Anyhow, back to the drummers.

The FM win in Belfast feels like the outlier. In the increased field at the World Championships, third would be an exceptional result for them. Fifth wouldn't be bad at all. Most observers would likely see IDPB being no lower than second in either MSR or medley, even with the Canadians (who seem slightly off the pace now) entering the fray. If that is right, then Inveraray could be lifting the spike come August.

Perhaps the most unpredictable factors are the other bands. Scottish Power, Fife, SLOT and even Boghall can mix it (a little) with the big boys and even the Vale (or at least their drummers) are making a bid for the top of the pile again.

This gives judges the option of favouring their preferred band by slipping a few of the second tier outfits in between the two front runners. In other words, hand the top spot to one of the big two, follow that with, for example, Fife and SLOT and then the other of the favourites. After all, the couple of extra points to the Band ahead would likely be enough to hand them the victory. This seems more likely at the back end of the Bands. It would likely produce howls of derision should there be significant disparities in the piping scores (unless one band has a clearly disastrous run).

It is mid-July as I type this. The next Major (and the last one before the Worlds) is the Scottish Championships in Dumbarton on 29 July. I would wager that if Inveraray can collect first place (and particularly should they pick up the drumming award) then they are in pole position for the World title. If a winner emerges from left field, with Inveraray third or below (and no drumming prize) then I doubt this will be their year. Should Field Marshal win and be no lower than third in drumming, then it could well be another title for Richard Parkes come August.

Of course, that leaves a question as to what I might predict should FM win, with Inveraray second and winning drumming. I rather hoped you wouldn't ask me that.....

The Two Day Worlds - Greed or Genius?

It's not that far away, you know.

August will come round soon enough and it will be upon us - this bold new experiment. The RSPBA has decided in its "wisdom" to attempt a doubling of the World Championship duration - gone is the frenetic single day, to be replaced by a languorous two day wallow in all things piping.

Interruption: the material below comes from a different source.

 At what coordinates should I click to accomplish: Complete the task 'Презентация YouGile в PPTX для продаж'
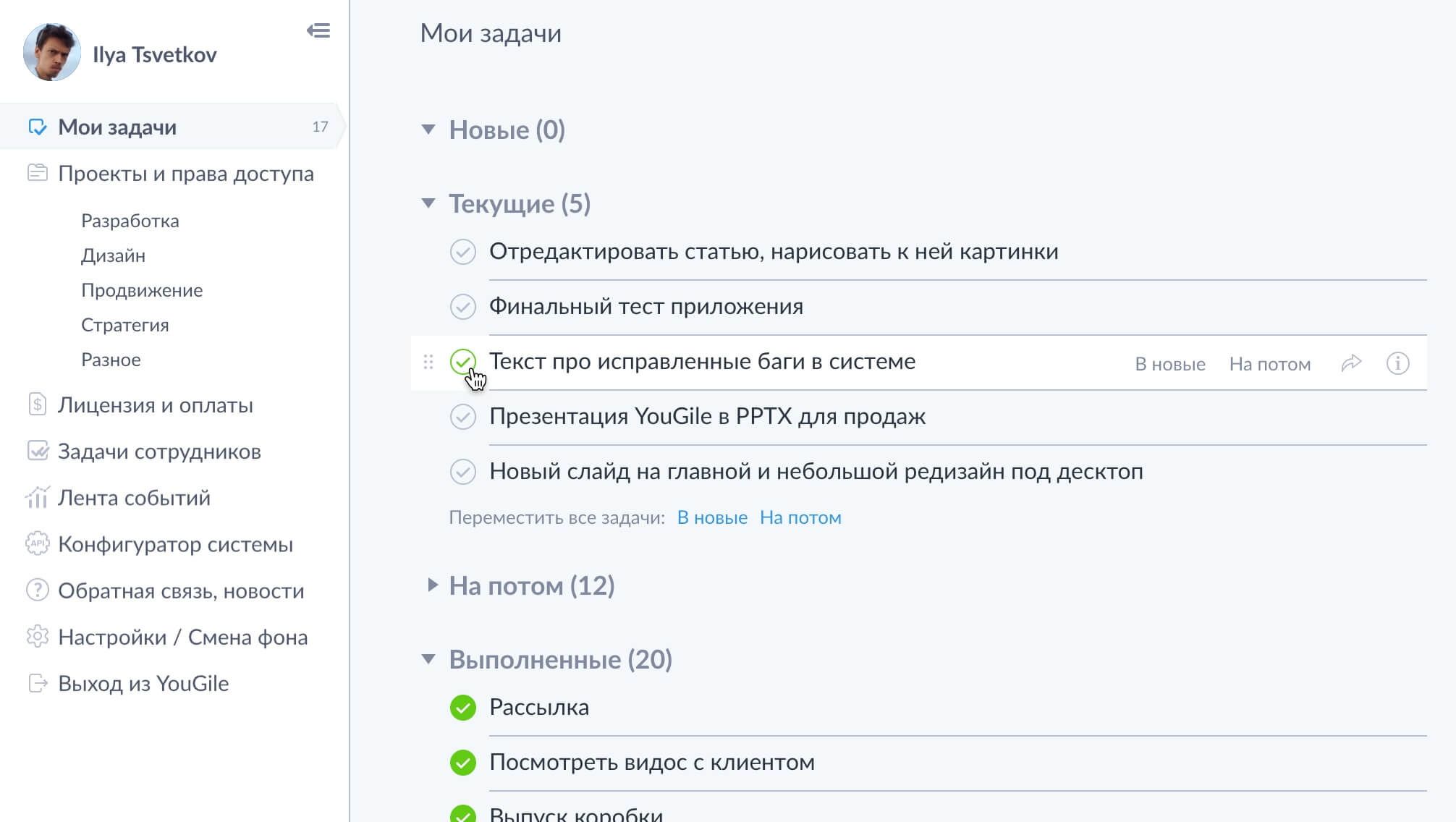tap(465, 417)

The truth is that the World Championships have been expanding for years. The old "Worlds Week" has been replaced with the spectacular Piping Live festival - complete with several concerts rather than the Glasgow Skye promoted Royal Concert Hall one (this year fronted by Inveraray & District). For that full week in August, Glasgow becomes a paradise for pipers (and drummers). We have Drumming for Drinks, we have almost constant entertainment in George Square and Pipes|Drums publishes a schedule of the practice times and locations for the Grade One outfits if the promoted shows aren't enough to sate your appetite.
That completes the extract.